TRAVAIL DEMANDÉ>
- A) Recopiez le texte sur la mort d’Inès en commençant par « J’ai ressenti beaucoup » et en allant jusqu’à « tous ses proches. ». Changez au passage « adolescente » en « jeune fille ».
- B) Prolongez le texte sur la mort d’Inès au-delà de sa dernière phrase.

TEXTE CHOISI>
════════
« J’ai voyagé sur ton souffle jusqu’aux lointains de l’amour. » (Louise de Vilmorin, 1946).
J’ai ressenti beaucoup d’émotion en apprenant la mort de la jeune Inès, une adolescente de 14 ans, peu avant midi le jeudi 21 juin 2018 à l’hôpital de Nancy. J’imagine la douleur de ses parents et de tous ses proches.
C’est parce que j’imagine cette douleur que je me doute qu’aucun proche ne voudrait qu’Inès soit "instrumentalisée" par les uns ou par les autres, parce qu’elle est unique, elle est singulière, comme tout être humain, et qu’elle ne saurait être un "cas" (un "cas" médical, par exemple) et encore moins une "affaire" (une "affaire" judiciaire, par exemple). Elle était une personne, avec toute sa dignité, toute sa richesse, tout son amour, quel qu’ait été son état.
Pourtant, si sa situation personnelle a quitté la sphère privée et intime pour atteindre la surface des médias, au contraire d’autres personnes aux situations aussi difficiles et aux destinées aussi diverses, c’est parce qu’elle a été le sujet d’une profonde opposition entre le "corps médical" et la famille.
Là encore, je veux être très nuancé et prudent, je ne veux fustiger ni le "corps médical" en général, ni même l’équipe médicale en particulier qui s’est occupée d’Inès. Si l’on devait dire une généralité, ce serait au contraire que les équipes médicales et soignantes sont pour la plupart du temps dévouées, consciencieuses, et compétentes.
L’histoire d’Inès est malheureuse. Elle était atteinte d’une maladie neuromusculaire auto-immune et, à la suite d’une crise cardiaque, elle est tombée le 22 juin 2017, il y a un, dans un état de conscience minimal. Selon l’équipe médicale, l’état d’Inès était sans espoirs, et au titre de la loi Claeys-Leonetti du 2 février 2016, le médecin en charge d’Inès a engagé le 21 juillet 2017 une procédure collégiale pour procéder à l’arrêt des traitements.
Selon cette loi, la définition des "traitements" a été précisée, et ils concernent tant les traitements médicaux pour soigner une maladie que l’alimentation, l’hydratation et même la respiration artificielles. Inès était branchée à un appareil de respiration artificielle et à une sonde gastrique pour être nourrie et hydratée.
La raison invoquée est que le maintien des traitements correspondrait à une "obstination déraisonnable", autrement dit, à un acharnement thérapeutique "inutile" puisque l’état de santé est prévu comme n’ayant aucune possibilité de s’améliorer (certains acharnements thérapeutiques sont "utiles" et ont permis de sauver des patients).
════════
[Items issus d’une source de données]

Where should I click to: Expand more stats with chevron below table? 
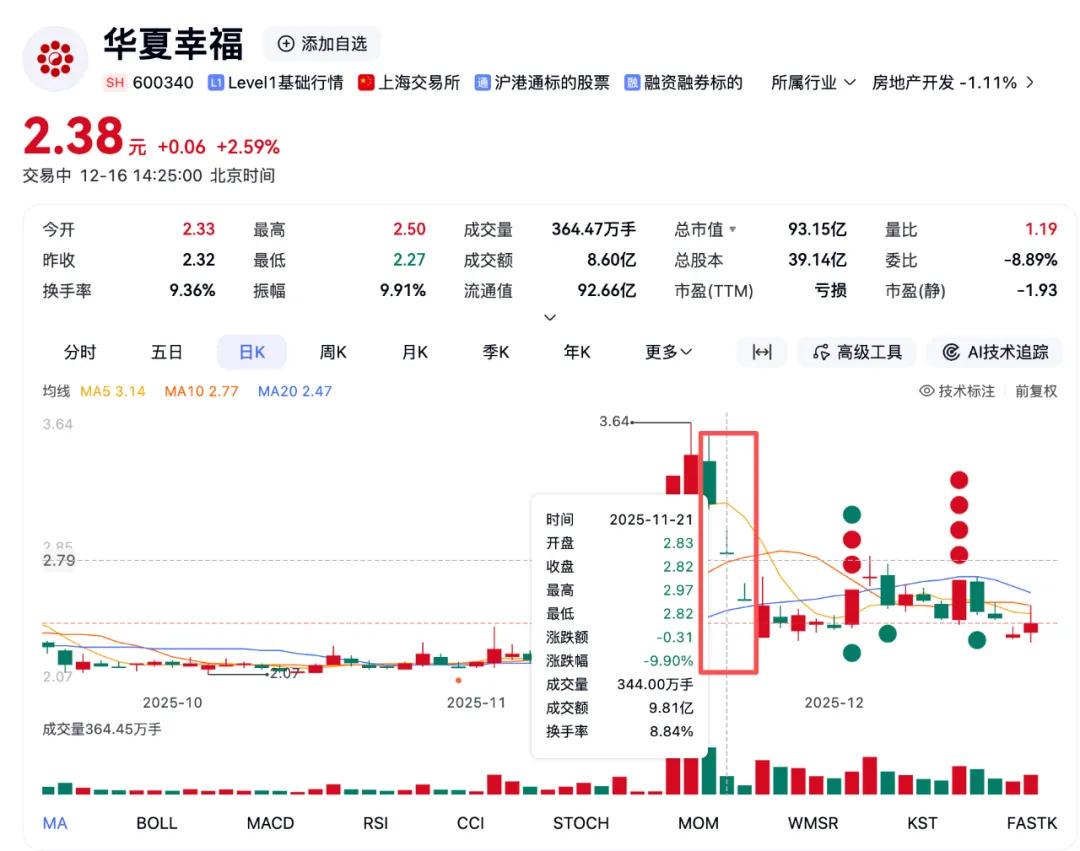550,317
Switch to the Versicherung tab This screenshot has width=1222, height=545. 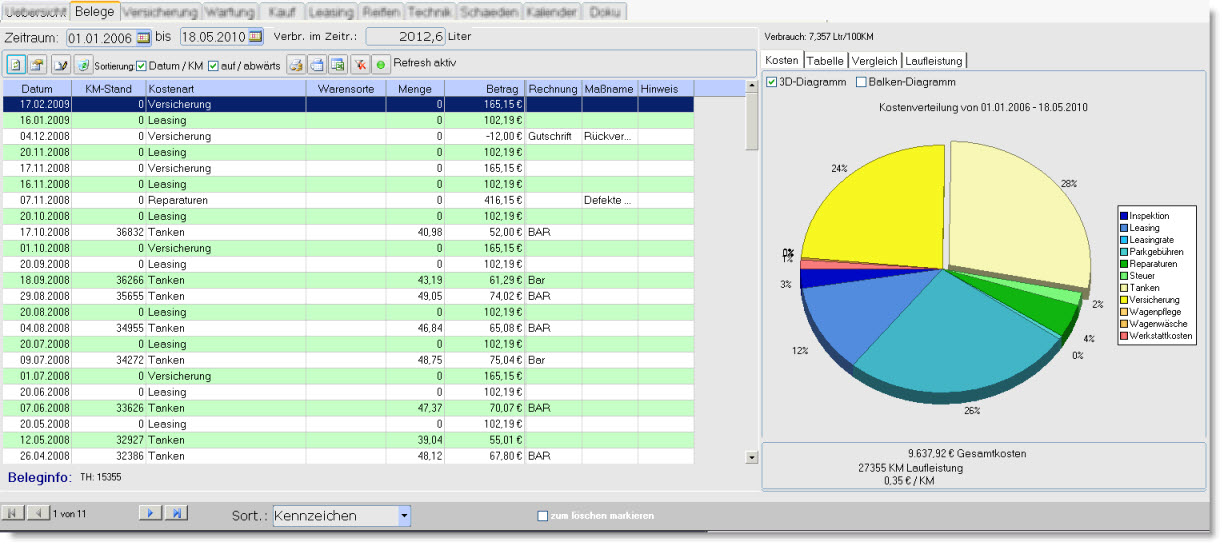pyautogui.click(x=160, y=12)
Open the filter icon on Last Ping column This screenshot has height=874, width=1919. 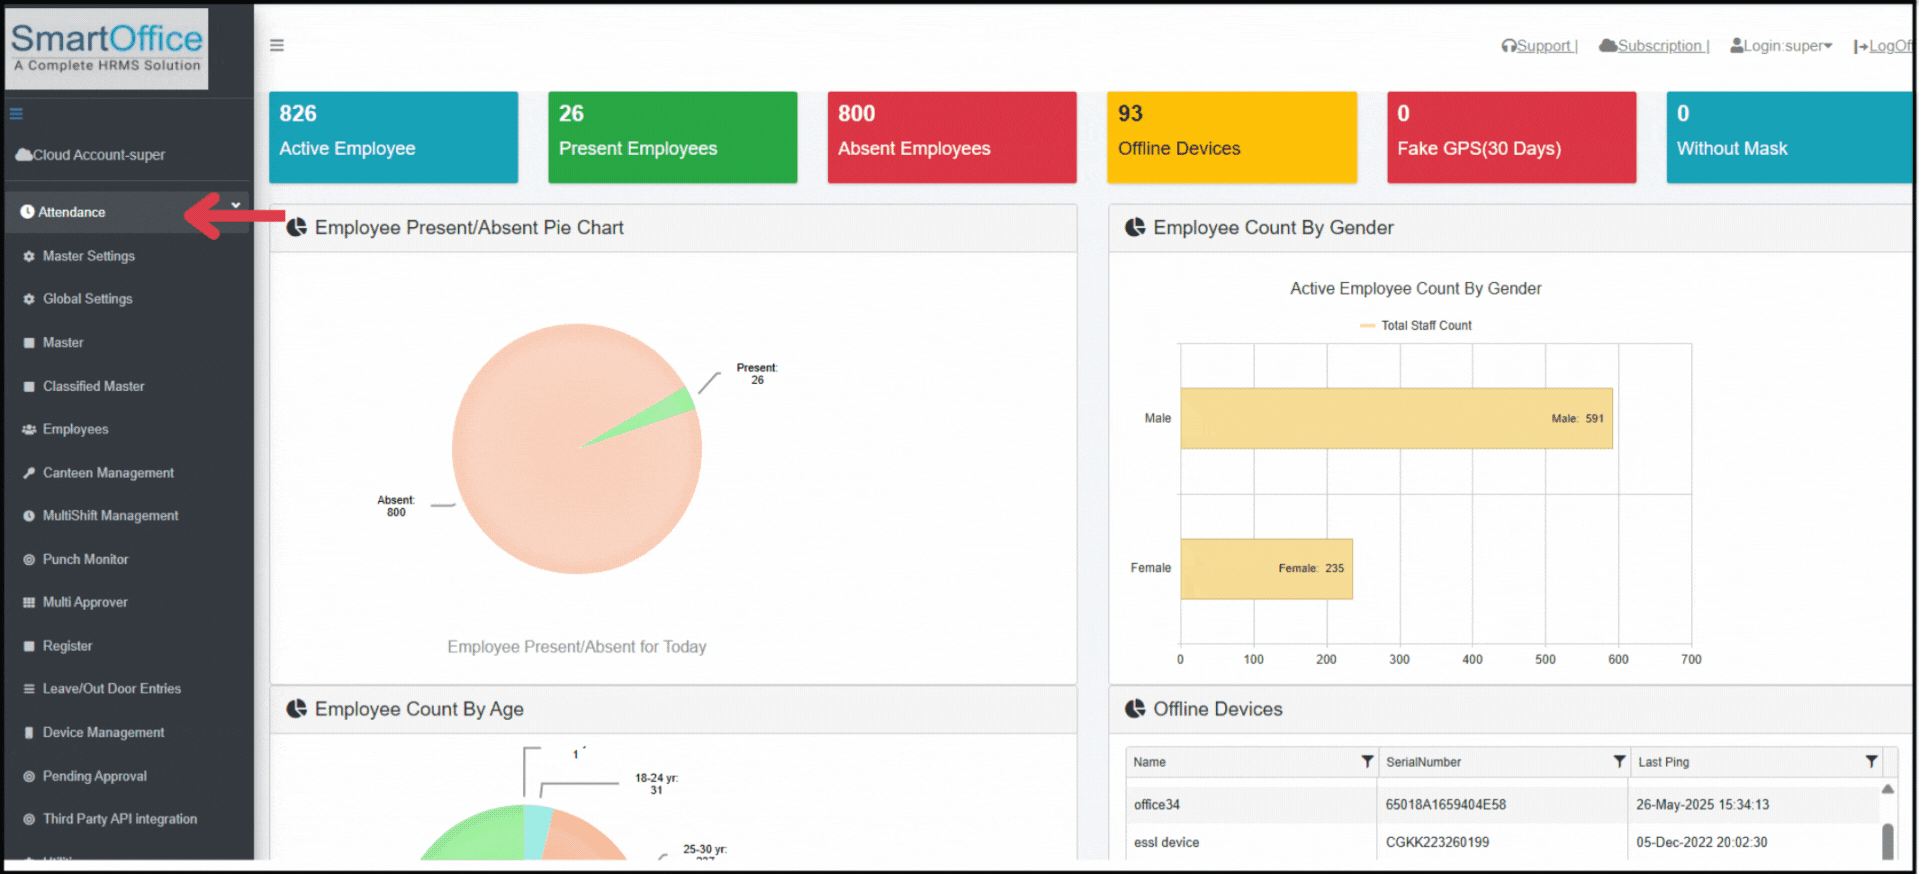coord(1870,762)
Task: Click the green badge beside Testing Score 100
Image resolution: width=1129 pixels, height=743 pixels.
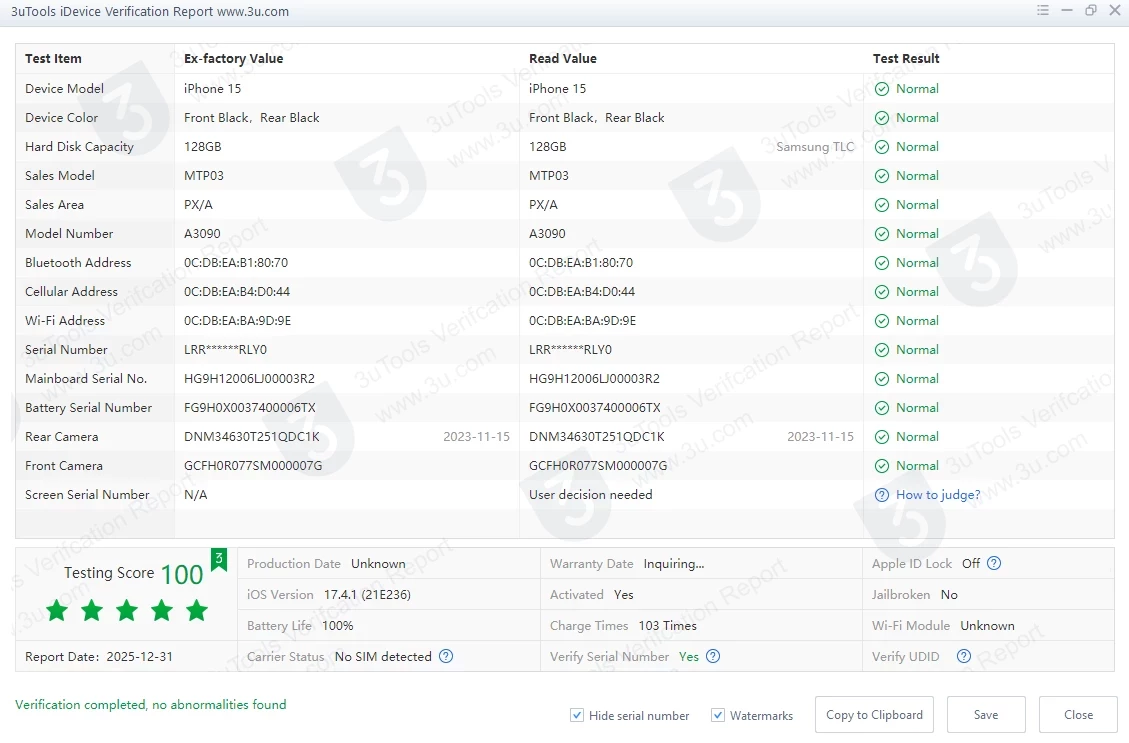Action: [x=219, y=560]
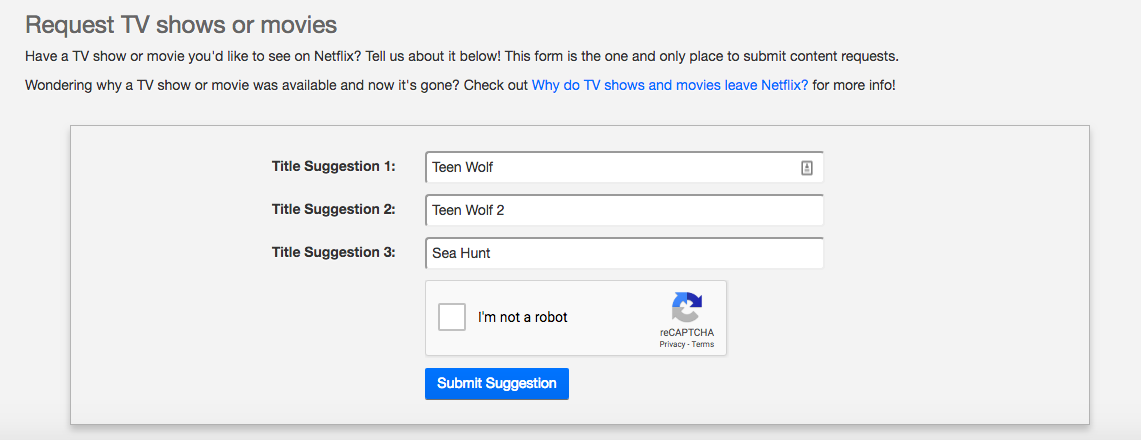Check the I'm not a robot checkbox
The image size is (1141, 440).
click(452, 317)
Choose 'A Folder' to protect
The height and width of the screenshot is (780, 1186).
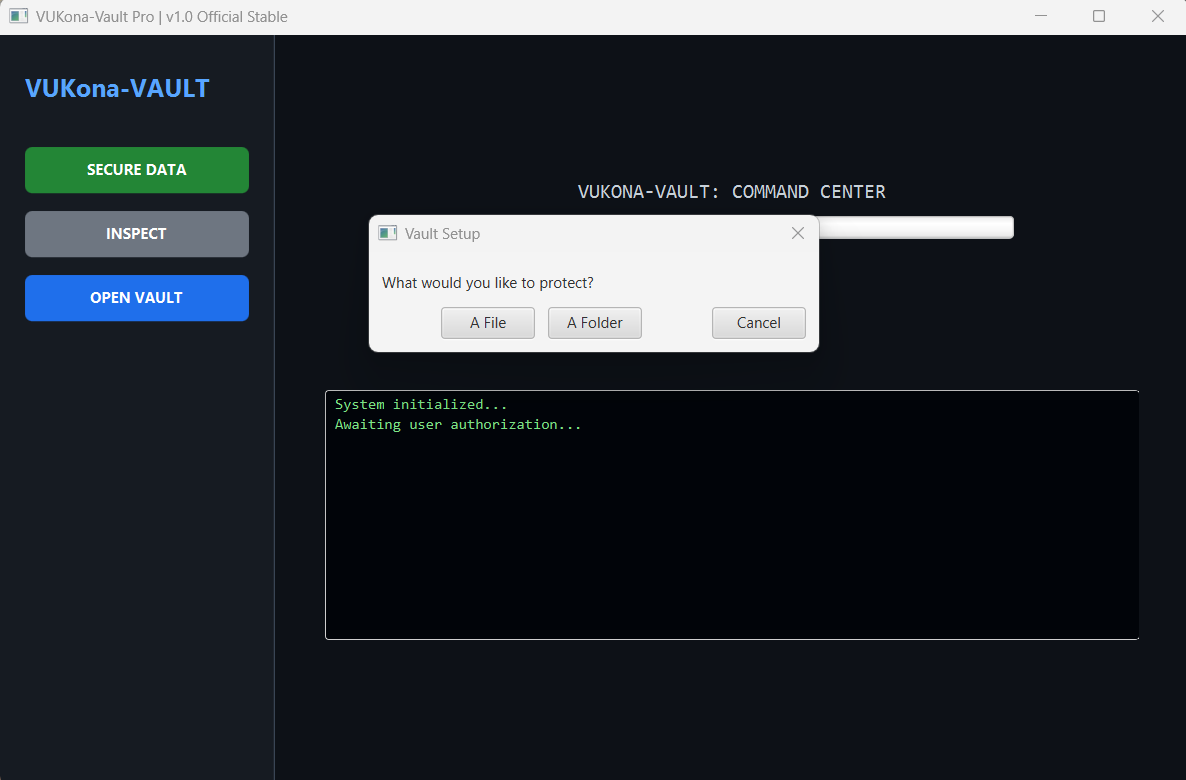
════════
RÉPONSES RÉDIGÉES>
- A)
J’ai ressenti beaucoup d’émotion en apprenant la mort de la jeune Inès, une jeune fille de 14 ans, peu avant midi le jeudi 21 juin 2018 à l’hôpital de Nancy. J’imagine la douleur de ses parents et de tous ses proches.

- B)
Si cette décision d’arrêt des soins avait été prise avec la totale acceptation de l’entourage le plus proche de l’adolescente (ses parents), cette décision et sa conclusion malheureuse et inéluctable n’auraient pas franchi les barrières de l’intimité familiale ni du secret médical.
Mais ce ne fut pas ainsi, justement. Dès le début, les parents d’Inès se sont opposés à l’arrêt des traitements. Le diagnostic peut être juste et vérifié, mais il n’est pas possible qu’il soit fiable à 100% car la vie a parfois des ressources insoupçonnables. Une équipe de chercheurs a même réussi à "réveiller" une personne en état de conscience minimal (lire ici), contre tout pronostic ou imagination.
Pendant près d’une année, les parents et leur avocat ont fait donc des recours, et forcément devant la justice, la justice administrative puisqu’il s’agit d’une administration publique (le centre hospitalier universitaire). La décision de l’équipe médicale a été validée par le tribunal administratif de Nancy le 7 décembre 2017, puis par la plus haute cour administrative du pays, le Conseil d’État, le 5 janvier 2018. Enfin, le dernier recours des parents devant la Cour européenne des droits de l’homme a également été rejeté le 25 janvier 2018. Forte des validations successives de la justice française et européenne, l’équipe médicale a "débranché" le système de respiration artificielle le soir du 20 juin 2018 et ce qui devait arriver arriva, l’adolescente est morte le lendemain matin.
Avec un dispositif législatif très différent, un enfant bien moins âgé (23 mois) a "subi" le 28 avril 2018 le même type de sort (décès après débranchement de l’appareil respiratoire) en Angleterre, Alfie Evans, malgré la volonté de ses parents de maintenir les traitements.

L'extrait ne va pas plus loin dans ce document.